A Global Wakeup Call on Child Abuse
By Anuttama Dasa, GBC and Minister of Communications   |  Mar 15, 2023
nw

Photo by Aaron Burden on Unsplash

 

Sadly, Another Wakeup Call For Us All To Help Prevent Child Abuse

HH Tamal Krishna Goswami once spoke at an ISKCON Communications Conference in Dallas. His advice: “ISKCON devotees need to stop thinking they’re God’s gift to mankind.”

I’ll reword that: ISKCON devotees need to quit thinking we’re immune to the same human frailties, sins, and corruption that tempt every person, and plague every community, in the world. It’s time to wake up.

The question is not if ISKCON suffers the ubiquitous problems of human error, sin, and deceit.
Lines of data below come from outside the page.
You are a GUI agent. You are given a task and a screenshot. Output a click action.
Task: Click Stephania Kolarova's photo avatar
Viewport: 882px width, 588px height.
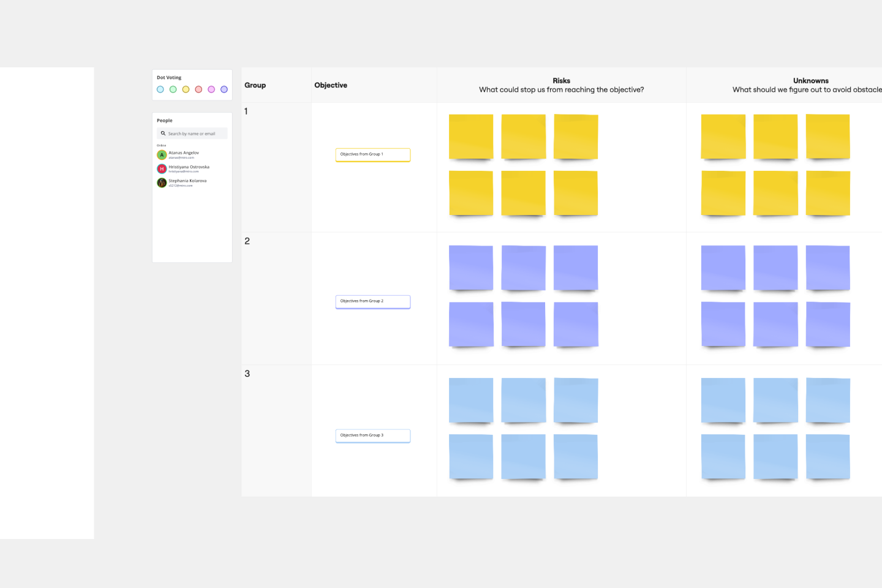click(162, 183)
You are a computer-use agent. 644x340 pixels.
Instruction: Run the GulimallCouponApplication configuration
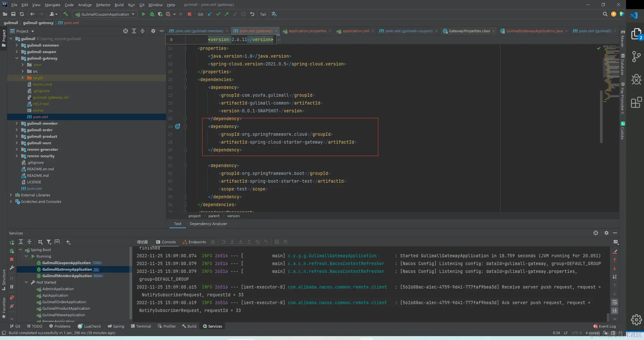(x=143, y=14)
It’s how do we respond and prepare against them. Are we mature enough to recognize those frailties, guard against them carefully, and respond with openness, honesty, and humility? Or, do we hide, pretend, fool ourselves, and make the same mistakes over and over?
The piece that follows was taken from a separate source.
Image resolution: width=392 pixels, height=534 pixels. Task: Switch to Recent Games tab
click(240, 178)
I was jolted into confronting ISKCON’s shortcomings in 1996. A dozen former gurukula students told their histories of being abused as children to seventy-five leaders at the annual North American meeting in Alachua. The vivid details of beatings, abandonment, emotional abuse, and sexual abuse were heartbreaking. Grown men and women were crying. Some fell to the ground, begging forgiveness from the youth for not being aware of the abuse and not doing more to prevent it. We were stunned. Abuse “wasn’t supposed to happen here.” Not in the Hare Krishna movement. Abuse happens elsewhere, we thought. In other religions. In other communities.

Yes, there were rumors and isolated cases of abuse, but overall, we believed that gurukulas in Vrindavan, Mayapur, New Vrindaban, and elsewhere were manifestations of the love Srila Prabhupada taught us. We assumed that every child was safe; every teacher was good; every devotee was pure-hearted. Sadly, it wasn’t true.
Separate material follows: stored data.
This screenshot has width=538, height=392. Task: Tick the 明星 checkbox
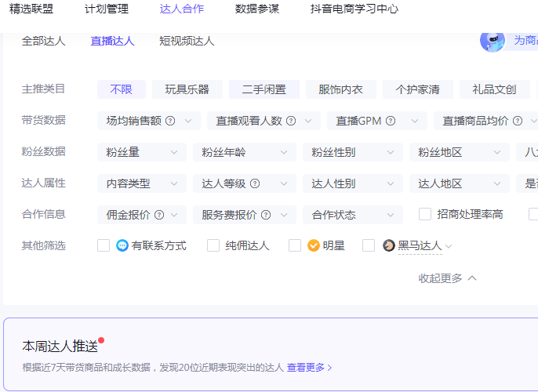pyautogui.click(x=295, y=245)
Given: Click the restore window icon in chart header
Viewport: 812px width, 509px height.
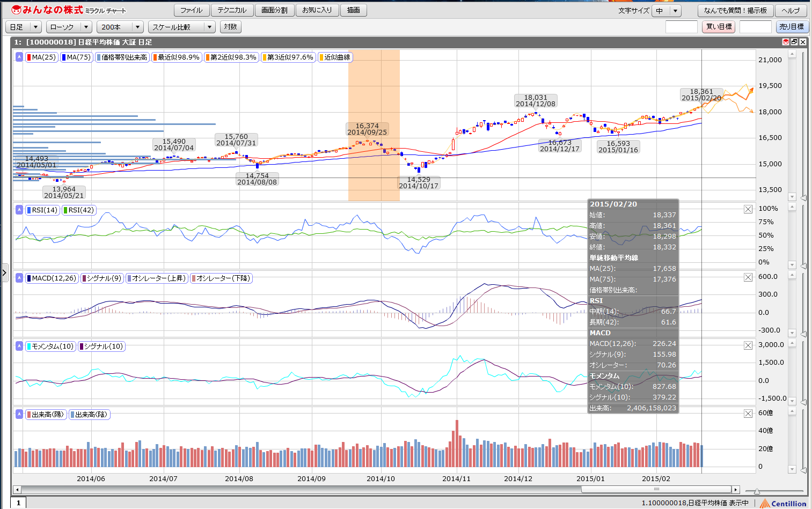Looking at the screenshot, I should [794, 42].
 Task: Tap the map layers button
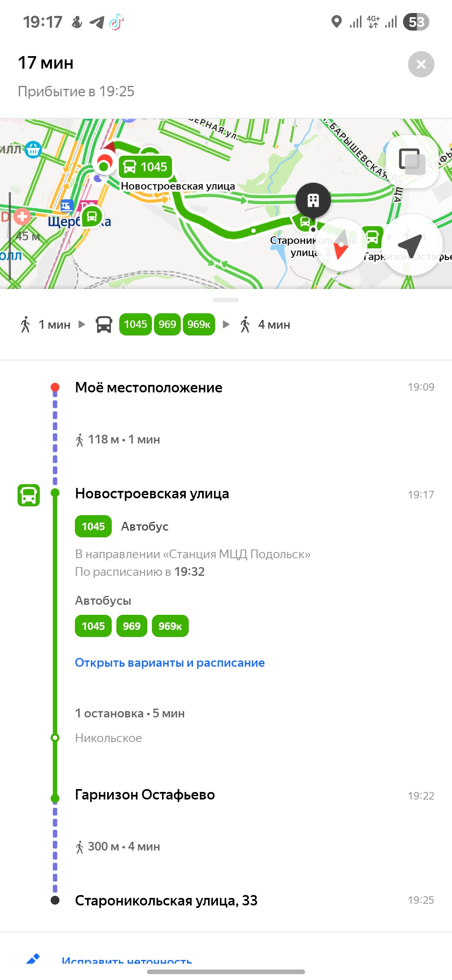pos(412,161)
In 1998, the ISKCON Communications Journal published an article by Dr. Burke Rochford, a Professor of Sociology, documenting widespread physical, psychological, emotional, and sexual abuse in ISKCON schools in the 1970s and 1980s. If you haven’t read that article, you should. Every ISKCON member should know this terrible history. See https://www.iskconcommunications.org/iskcon-journal/vol-6

The extent of the abuse was so terrible that it led to a front-page story in the New York Times. (Amid graphic portrayals of abuse, the Times wrote that ISKCON was “unusually candid” in documenting child abuse in its own publication.) The widespread abuse led to a multi-million-dollar lawsuit and global settlement in 2005 that involved more than 500 former ISKCON students.

Recently, the new revelations of sordid incidents of abuse in Mayapur involving a now former swami are forcing ISKCON into another wake-up call. We shouldn’t have needed one.

That many ISKCON members are unaware of the exposé of abuse 20 years ago—including the lengthy court cases and the financial sacrifices ISKCON members made the world over to help the youth and settle the suit—is a problem. We all need to be aware and informed. (To see a series of official ISKCON media statements during that time, see https://www.iskconcommunications.org/resources/media-releases/iskcon-child-abuse-lawsuit-media-releases)

An ISKCON member who is 30 today was only 12 when the ‘Turley suit,’ as the lawsuit was known, was settled. In other words, it’s ancient history. But we need to study our history and learn from our history. The good, the bad, and the ugly. To not know our history means we may repeat it.

For most of us who lived through that era, it left an indelible mark of pain, humiliation, and fear for the well-being of children. It’s again shocking to learn that the abuse in the Mayapur gurukula was much worse than we knew. It impacted boys first, but later also girls and young women. The recent revelations, including heart-rending testimonies by Vedasara Prabhu and others, have again roiled the ISKCON world.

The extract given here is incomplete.